▶ BRIEF:
Print exactly, and only, the lines from the one that has "700x500 pixels." through the end of the material below, with both ends included and the pictures omitted.

▶ PROVIDED INFORMATION:
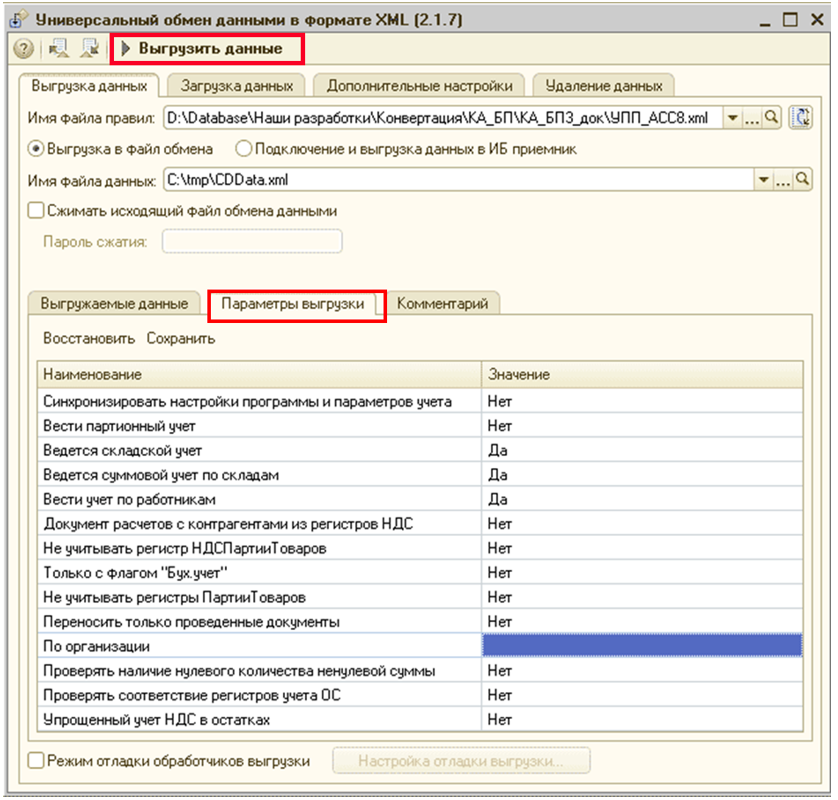Open data file with the magnifier icon
This screenshot has height=800, width=838.
pos(801,180)
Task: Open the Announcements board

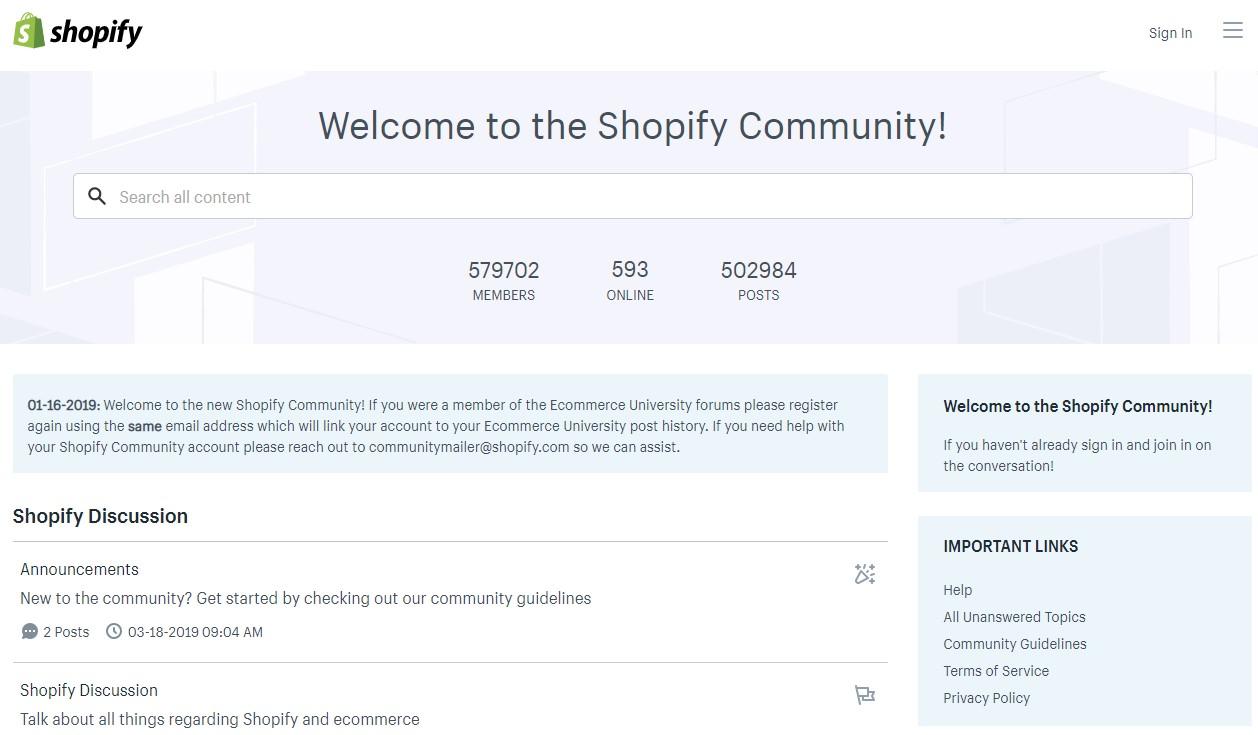Action: coord(79,569)
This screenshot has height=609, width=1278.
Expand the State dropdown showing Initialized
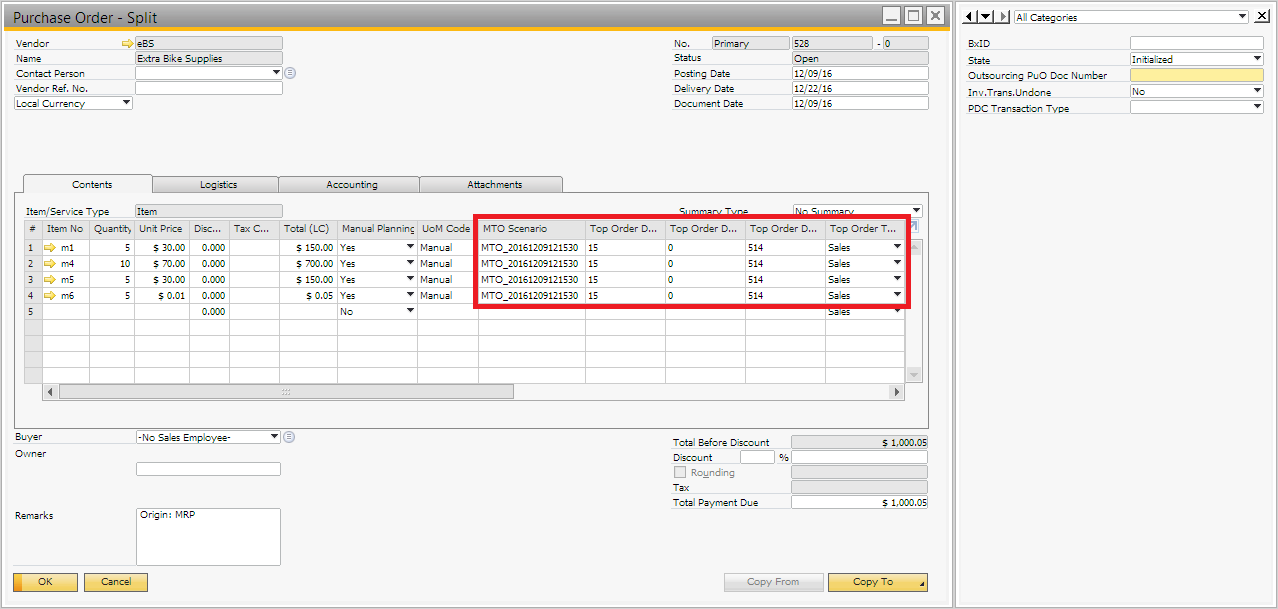1257,59
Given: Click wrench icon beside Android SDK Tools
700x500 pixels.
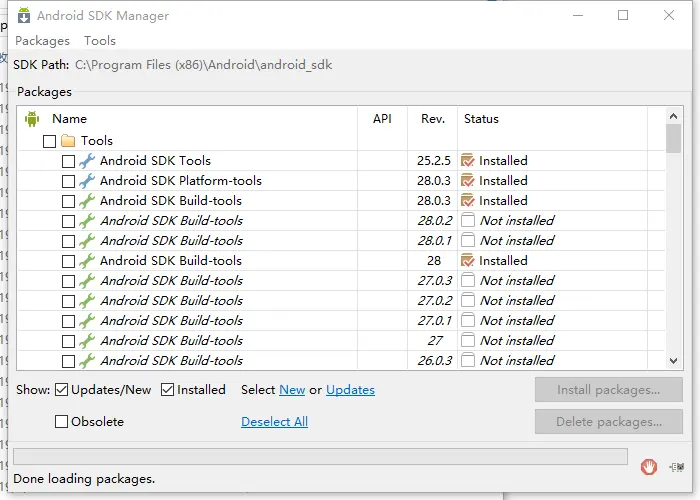Looking at the screenshot, I should click(87, 161).
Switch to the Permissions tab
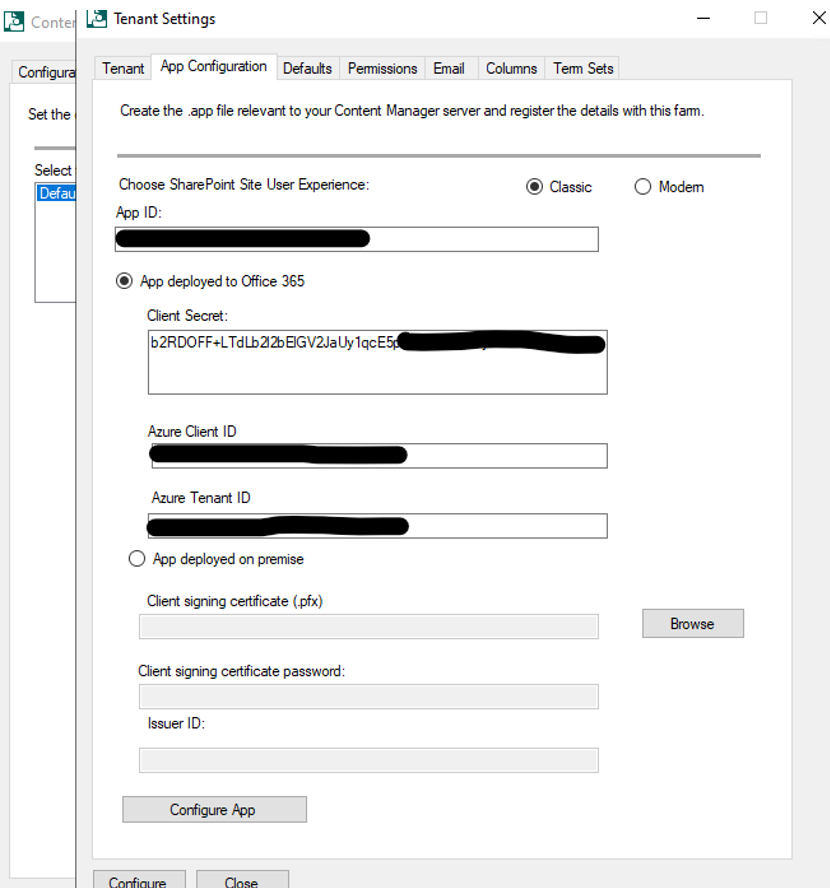 382,68
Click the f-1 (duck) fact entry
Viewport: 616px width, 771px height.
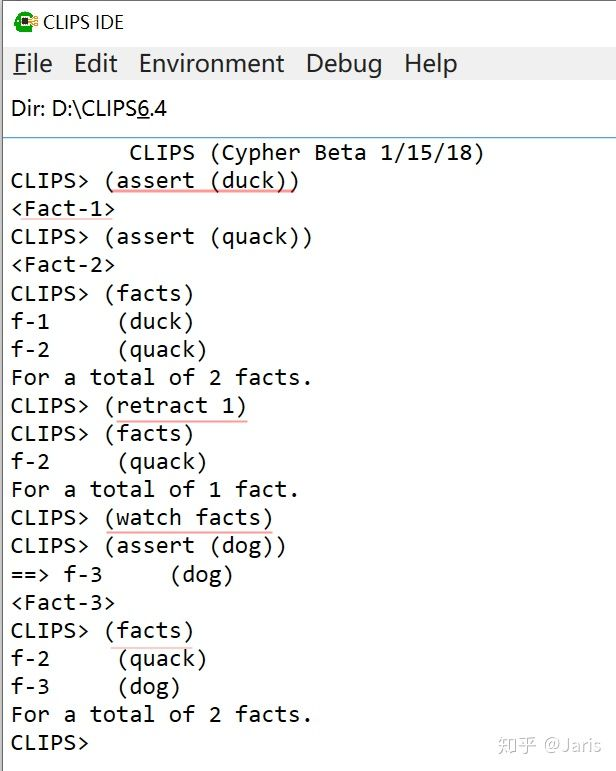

▶ SOLUTION FOR THIS PROBLEM:
700x500 pixels.
Looking at the screenshot, I should click(87, 161).
Switch to the Permissions tab
 382,68
Click the f-1 (duck) fact entry
Viewport: 616px width, 771px height.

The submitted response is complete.